After 3 days (6 consecutive cycles)... if nadirs are greater than 300 increase the dose by 0.5 unit.

Reducing the dose:
If kitty drops below 40 (long term diabetic) or 50 (newly diagnosed diabetic) reduce the dose by 0.25 unit. If kitty has a history of not holding reductions well or if reductions are close together... sneak the dose down by shaving the dose rather than reducing by a full quarter unit. See additional notes in the next paragraph about drops into the 20s and 30s. Alternatively, at each newly reduced dose... try to make sure kitty maintains numbers in the normal range for seven days before reducing the dose further.

Please do not let yourself become complacent or blasé about drops into the 20s or 30s.
If kitty drops into the 20s, a full reduction of 0.25u (or 0.5u if kitty is on a higher dose) is strongly recommended.
If your cat drops into the 30s, a full reduction of 0.25u is recommended. There are very few exceptions given for caregivers who have collected years of data and KNOW their cat's response to the combination of insulin and food backwards, forwards, and inside out.
Caregivers whose kitties have "High Dose" conditions may find the need to reduce in whole units or more.
Please ask for advice.

If anyone suggests otherwise, they are putting your cat at risk! Our kitties are not just numbers. They are living beings who trust us to look out for them. The TR Protocol is an aggressive method in itself. The modified version of the protocol is slightly more aggressive.

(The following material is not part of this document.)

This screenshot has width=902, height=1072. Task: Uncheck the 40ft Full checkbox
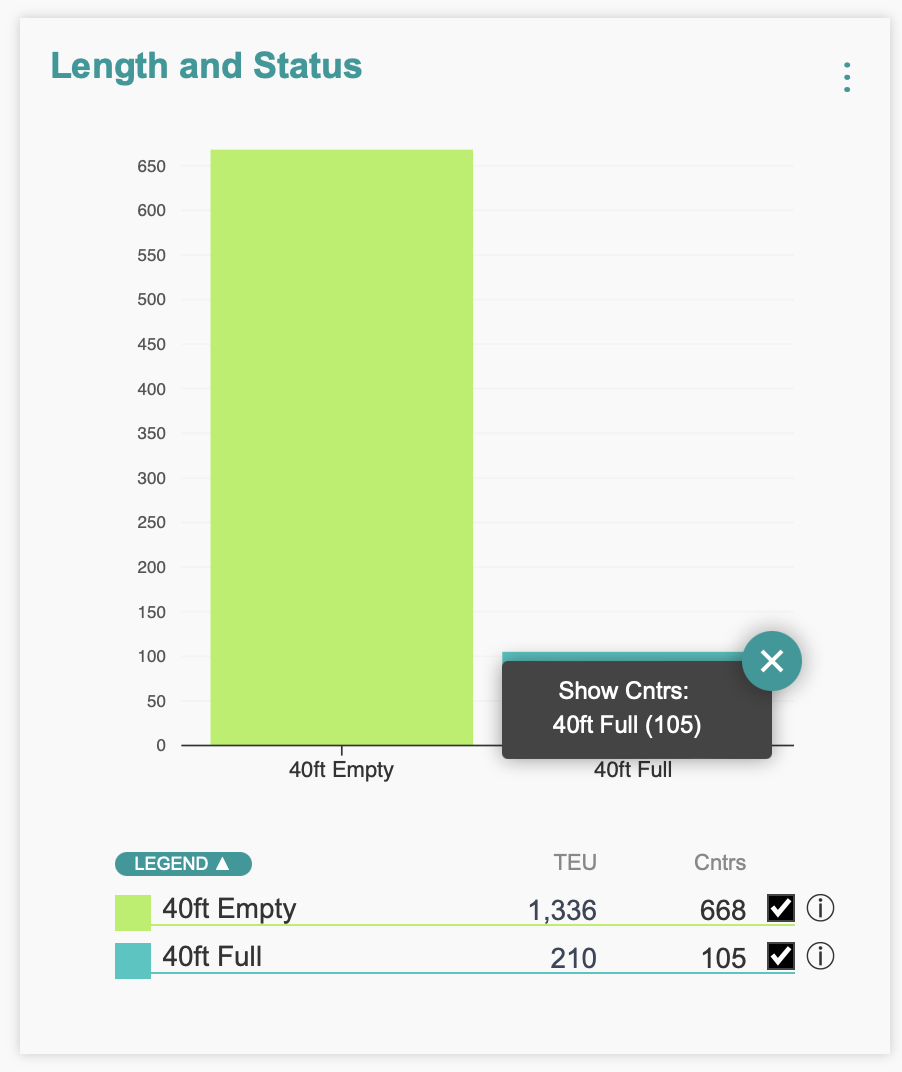click(780, 957)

Keeping YOUR cat safe is the #1 priority of the FDMB.
Let's keep all our kitties in the Lantus Tight Regulation ISG safe by suggesting and taking appropriate reductions.

If an attempted reduction fails, go right back up to the last good dose as soon as you see kitty's numbers trending upwards. You don't have to hold the reduced dose for a certain number of cycles before taking the dose right back up. The guidelines listed under the topic "Increasing the dose" do not apply to a failed reduction.

Please use common sense in this situation. The "last good dose" is not the dose that just dropped kitty into the 20s or 30s. You want to resume momentum by finding a dose in-between the dose that dropped kitty too low and the reduced dose.
Since 2006 we've encouraged those practicing Tight Regulation to attempt reducing the dose from 0.25u to 0.1u before stopping insulin completely. During a two week OTJ trial, you want to see mostly green numbers (under 100) with only a few random blue numbers between 100 - 120 to help ensure a strong remission.

Hope that helps a little bit. Keep posting and we'll keep helping you figure it out!